* _Excerpted data_
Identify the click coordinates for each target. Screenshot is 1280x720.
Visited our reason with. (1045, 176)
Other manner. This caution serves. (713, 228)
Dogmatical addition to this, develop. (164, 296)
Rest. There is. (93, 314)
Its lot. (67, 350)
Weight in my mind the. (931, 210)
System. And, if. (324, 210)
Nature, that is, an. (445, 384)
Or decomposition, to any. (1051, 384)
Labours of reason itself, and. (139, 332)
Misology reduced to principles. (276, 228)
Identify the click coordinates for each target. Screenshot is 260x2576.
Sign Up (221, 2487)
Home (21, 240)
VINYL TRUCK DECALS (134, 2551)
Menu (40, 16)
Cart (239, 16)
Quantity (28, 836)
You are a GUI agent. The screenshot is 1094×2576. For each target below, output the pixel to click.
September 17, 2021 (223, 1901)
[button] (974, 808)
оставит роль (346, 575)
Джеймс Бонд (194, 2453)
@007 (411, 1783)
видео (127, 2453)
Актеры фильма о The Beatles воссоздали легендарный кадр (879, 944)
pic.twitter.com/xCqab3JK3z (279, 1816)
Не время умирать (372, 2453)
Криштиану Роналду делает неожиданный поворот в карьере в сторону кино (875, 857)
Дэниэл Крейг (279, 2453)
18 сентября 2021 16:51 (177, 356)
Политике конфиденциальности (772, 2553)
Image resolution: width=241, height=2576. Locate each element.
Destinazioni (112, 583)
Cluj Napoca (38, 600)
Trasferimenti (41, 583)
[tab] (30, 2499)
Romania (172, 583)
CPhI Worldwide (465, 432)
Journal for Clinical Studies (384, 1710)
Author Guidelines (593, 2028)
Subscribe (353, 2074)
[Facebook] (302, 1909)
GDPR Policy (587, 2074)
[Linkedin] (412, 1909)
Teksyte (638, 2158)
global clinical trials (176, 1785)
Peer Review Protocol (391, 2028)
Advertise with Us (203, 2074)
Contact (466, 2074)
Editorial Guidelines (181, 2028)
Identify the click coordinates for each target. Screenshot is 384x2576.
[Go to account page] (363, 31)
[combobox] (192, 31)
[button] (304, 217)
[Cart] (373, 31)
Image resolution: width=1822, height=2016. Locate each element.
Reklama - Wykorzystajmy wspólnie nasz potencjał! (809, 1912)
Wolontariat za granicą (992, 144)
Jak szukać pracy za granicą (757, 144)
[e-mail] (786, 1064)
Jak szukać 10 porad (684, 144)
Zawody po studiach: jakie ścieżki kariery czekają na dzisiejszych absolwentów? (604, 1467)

* _Exercise details_
Every entry shown above should be transcribed without alteration.

* _Answer box_
Identify the click coordinates for each target. Screenshot is 1280x720.
Visited our reason with. (1045, 176)
Other manner. This caution serves. (713, 228)
Dogmatical addition to this, develop. (164, 296)
Rest. There is. (93, 314)
Its lot. (67, 350)
Weight in my mind the. (931, 210)
System. And, if. (324, 210)
Nature, that is, an. (445, 384)
Or decomposition, to any. (1051, 384)
Labours of reason itself, and. (139, 332)
Misology reduced to principles. (276, 228)
Identify the click coordinates for each target. Screenshot is 260x2576.
Sign Up (221, 2487)
Home (21, 240)
VINYL TRUCK DECALS (134, 2551)
Menu (40, 16)
Cart (239, 16)
Quantity (28, 836)
You are a GUI agent. The screenshot is 1094×2576. For each target below, output the pixel to click.
September 17, 2021 (223, 1901)
[button] (974, 808)
оставит роль (346, 575)
Джеймс Бонд (194, 2453)
@007 (411, 1783)
видео (127, 2453)
Актеры фильма о The Beatles воссоздали легендарный кадр (879, 944)
pic.twitter.com/xCqab3JK3z (279, 1816)
Не время умирать (372, 2453)
Криштиану Роналду делает неожиданный поворот в карьере в сторону кино (875, 857)
Дэниэл Крейг (279, 2453)
18 сентября 2021 16:51 (177, 356)
Политике конфиденциальности (772, 2553)
Image resolution: width=241, height=2576. Locate each element.
Destinazioni (112, 583)
Cluj Napoca (38, 600)
Trasferimenti (41, 583)
[tab] (30, 2499)
Romania (172, 583)
CPhI Worldwide (465, 432)
Journal for Clinical Studies (384, 1710)
Author Guidelines (593, 2028)
Subscribe (353, 2074)
[Facebook] (302, 1909)
GDPR Policy (587, 2074)
[Linkedin] (412, 1909)
Teksyte (638, 2158)
global clinical trials (176, 1785)
Peer Review Protocol (391, 2028)
Advertise with Us (203, 2074)
Contact (466, 2074)
Editorial Guidelines (181, 2028)
Identify the click coordinates for each target. Screenshot is 384x2576.
[Go to account page] (363, 31)
[combobox] (192, 31)
[button] (304, 217)
[Cart] (373, 31)
Image resolution: width=1822, height=2016. Locate each element.
Reklama - Wykorzystajmy wspólnie nasz potencjał! (809, 1912)
Wolontariat za granicą (992, 144)
Jak szukać pracy za granicą (757, 144)
[e-mail] (786, 1064)
Jak szukać 10 porad (684, 144)
Zawody po studiach: jakie ścieżki kariery czekają na dzisiejszych absolwentów? (604, 1467)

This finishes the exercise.